> EXERCISE A: Duplicate the passage of the PhD project description starting at "Project highlights" and ending at "social research techniques.".
> EXERCISE B: In the PhD project description, which council funded the 'Walking the walk' project?

> PAGE EXTRACT:
%%

Project highlights

  • Ethically-informed research exploring the role of community walking groups in promoting access to nature through a combination of ecological and geological fieldwork, and social research methods;
  • Engaged research to identify need and then co-produce resources with environmental scientists, community walking groups and other relevant ‘publics’ to engage different communities with the natural world;
  • Training in interdisciplinary scientific and social research techniques.


This PhD project builds on a Natural Environment Research Council-funded project, called ‘Walking the walk’ (Figure 1). Drawing on the findings and network developed through ‘Walking the walk’, this PhD project brings together environmental scientists, grassroot community groups (e.g. Black Girls Hike, Dadimas and Mosaic Outdoors) and other relevant interested and affected parties, to identify barriers, and co-develop solutions, in order to diversify participation in Earth and environmental science education and citizenship.

%%

> EXCERPTED RECORDS:
%%

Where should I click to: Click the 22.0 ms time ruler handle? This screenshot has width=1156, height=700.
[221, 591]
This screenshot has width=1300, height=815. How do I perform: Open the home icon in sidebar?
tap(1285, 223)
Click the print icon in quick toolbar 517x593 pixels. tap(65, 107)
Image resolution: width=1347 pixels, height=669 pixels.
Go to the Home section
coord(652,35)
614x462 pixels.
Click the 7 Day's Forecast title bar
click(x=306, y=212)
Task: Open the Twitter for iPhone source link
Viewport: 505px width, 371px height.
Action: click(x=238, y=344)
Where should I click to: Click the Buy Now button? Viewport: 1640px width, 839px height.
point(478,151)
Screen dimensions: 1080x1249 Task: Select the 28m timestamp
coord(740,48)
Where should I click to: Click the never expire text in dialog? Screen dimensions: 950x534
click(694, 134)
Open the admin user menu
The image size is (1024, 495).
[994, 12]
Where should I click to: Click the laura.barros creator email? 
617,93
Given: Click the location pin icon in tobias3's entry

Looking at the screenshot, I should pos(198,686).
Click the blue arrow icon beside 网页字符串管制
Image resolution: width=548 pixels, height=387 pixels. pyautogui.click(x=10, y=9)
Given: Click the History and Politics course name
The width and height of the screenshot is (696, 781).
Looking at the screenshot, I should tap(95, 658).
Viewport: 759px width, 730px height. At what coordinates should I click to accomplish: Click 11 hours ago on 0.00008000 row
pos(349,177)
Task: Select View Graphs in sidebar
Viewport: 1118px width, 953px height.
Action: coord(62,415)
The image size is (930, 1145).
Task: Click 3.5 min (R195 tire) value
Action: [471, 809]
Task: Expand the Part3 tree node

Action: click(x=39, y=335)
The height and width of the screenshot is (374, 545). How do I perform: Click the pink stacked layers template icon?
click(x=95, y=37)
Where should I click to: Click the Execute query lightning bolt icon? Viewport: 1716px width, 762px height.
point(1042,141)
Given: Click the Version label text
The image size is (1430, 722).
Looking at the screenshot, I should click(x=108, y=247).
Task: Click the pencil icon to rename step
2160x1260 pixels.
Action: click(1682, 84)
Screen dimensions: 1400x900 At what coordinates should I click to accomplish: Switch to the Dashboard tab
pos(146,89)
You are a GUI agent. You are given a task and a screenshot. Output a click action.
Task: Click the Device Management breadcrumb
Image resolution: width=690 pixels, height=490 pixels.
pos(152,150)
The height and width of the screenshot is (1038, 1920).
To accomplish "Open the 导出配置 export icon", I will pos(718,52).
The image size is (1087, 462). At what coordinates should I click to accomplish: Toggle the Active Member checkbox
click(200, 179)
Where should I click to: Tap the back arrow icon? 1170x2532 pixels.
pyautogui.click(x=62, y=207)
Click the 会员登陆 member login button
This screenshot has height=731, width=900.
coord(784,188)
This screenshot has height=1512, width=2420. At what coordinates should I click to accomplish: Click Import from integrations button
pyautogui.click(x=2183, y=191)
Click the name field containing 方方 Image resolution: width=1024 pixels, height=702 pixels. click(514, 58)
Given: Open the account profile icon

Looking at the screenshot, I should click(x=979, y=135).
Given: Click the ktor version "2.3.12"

%%

> ANSWER BOX A:
Project highlights

  • Ethically-informed research exploring the role of community walking groups in promoting access to nature through a combination of ecological and geological fieldwork, and social research methods;
  • Engaged research to identify need and then co-produce resources with environmental scientists, community walking groups and other relevant ‘publics’ to engage different communities with the natural world;
  • Training in interdisciplinary scientific and social research techniques.

> ANSWER BOX B: The Natural Environment Research Council.